Based on the SRS information of a georeferenced GeoRaster object, transforming GeoRaster coordinate information means finding the model (ground) coordinate associated with a specific cell (raster) coordinate, and the reverse. That is, you can do the following:

• Given a specific cell coordinate, you can find the associated model space coordinate using the SDO_GEOR.getModelCoordinate function. For example, if you identify a point in an image, you can find the longitude and latitude coordinates associated with that point.

• Given a model space coordinate, you can find the associated cell coordinate using the SDO_GEOR.getCellCoordinate function. For example, if you identify longitude and latitude coordinates, you can find the cell in an image associated with those coordinates.

When a GeoRaster object is created, its spatial extent (spatialExtent attribute, described in spatialExtent Attribute) is not necessarily the enclosing geometry in its model space coordinate system. The spatial extent (footprint) geometry might initially be null, or it might reflect the cell space coordinate system or some other coordinate system. The ability to generate and set spatial extents is useful for building large GeoRaster databases of a global or large regional scope, in which the spatial extents are in one global geodetic coordinate system while the GeoRaster objects (imagery, DEMs, and so on) are in different projected coordinate systems. In such a case, you can create a spatial (R-tree) index on the spatial extents, which requires that all spatial extent geometries have the same SRID value.
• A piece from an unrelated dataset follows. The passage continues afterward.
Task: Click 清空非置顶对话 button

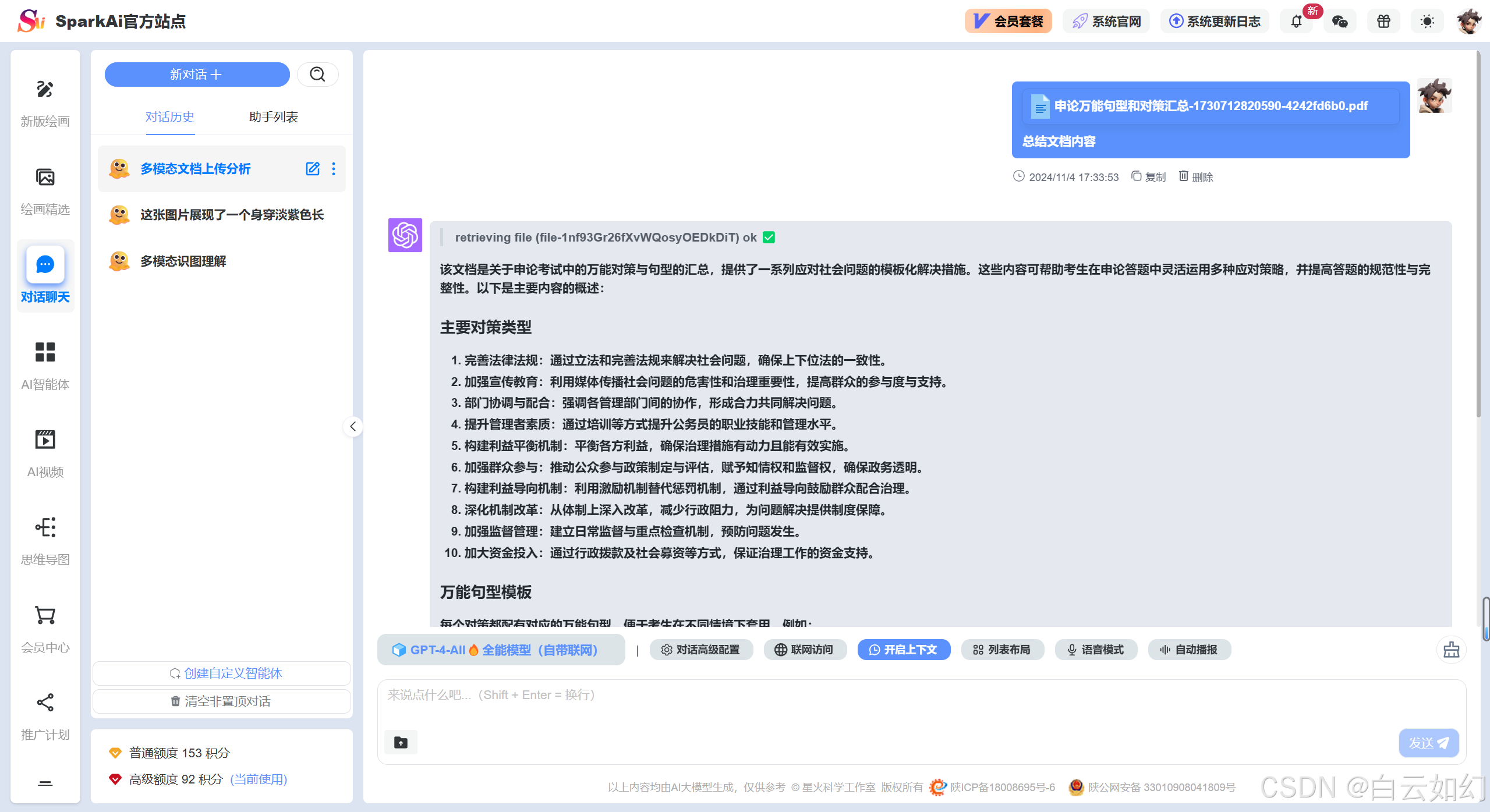Action: pos(221,701)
To ensure that the spatial extent geometry of each GeoRaster object in a table is correct for its model space coordinate system (or for any other coordinate system that you may want to use), you must set the spatial extent. Moreover, to use a spatial index on the spatial extent geometries (described in Indexing GeoRaster Objects), all indexed geometries must be based on the same coordinate system (that is, have the same SRID value).

You can set the spatial extent in any of the following ways: specify spatialExtent=TRUE as a storage parameter to the SDO_GEOR.importFrom procedure or the GeoRaster client-side loader (described in GeoRaster Tools: Viewer_ Loader_ Exporter), use the SQL UPDATE statement, or set the spatial extent during loading with GDAL. If you use the SDO_GEOR.importFrom procedure or the loader, the SRID cannot be null or 0 (zero), and if there is an R-tree index on the GeoRaster spatial extent, the SRID of the spatial extent must match the SRID of the existing spatial index; otherwise, the spatial extent is set to a null value.

In addition, if you do not already have the spatial extent geometry, you can generate it using the SDO_GEOR.generateSpatialExtent function, and use that geometry to update the GeoRaster object. The following example updates the spatial extent geometry of a specified GeoRaster object in the CITY_IMAGES table (created in Example 3-1 in Creating a GeoRaster Table) to the generated spatial extent (reflecting the model coordinate system) of that object:

UPDATE city_images c
  SET c.image.spatialExtent = sdo_geor.generateSpatialExtent(image)
    WHERE c.image_id = 100;
COMMIT;

The following example updates the spatial extent geometry of all GeoRaster objects in the CITY_IMAGES table to the generated spatial extent (reflecting the model coordinate system) of that object:

UPDATE city_images c
  SET c.image.spatialExtent = sdo_geor.generateSpatialExtent(image)
    WHERE c.image.spatialExtent is null;
COMMIT;

If you already know the spatial extent geometry for a GeoRaster object, or if you want the spatial extent geometry to be based on a coordinate system other than the one for the model space, construct the SDO_GEOMETRY object or select it from a table, and then update the GeoRaster object to set its spatial extent attribute to that geometry, as shown in the following example:

DECLARE
 geom sdo_geometry;
BEGIN
-- Set geom to an SDO_GEOMETRY object that covers the spatial extent
-- of the desired GeoRaster object. If necessary, perform coordinate
-- system transformation before setting geom.
-- geom := sdo_geometry(...);
  UPDATE city_images c
    SET c.image.spatialExtent = geom WHERE c.image_id = 100;
  COMMIT;
END;

Topics:

• Special Considerations if the GeoRaster Table Has a Spatial Index
  

1. Insert a row into the USER_SDO_GEOM_METADATA view with the georaster table name (CITY_IMAGES in this example) and the spatial extent of the GeoRaster column name (IMAGE.SPATIALEXTENT). Be sure that the correct SRID value (3371 in this example) is registered.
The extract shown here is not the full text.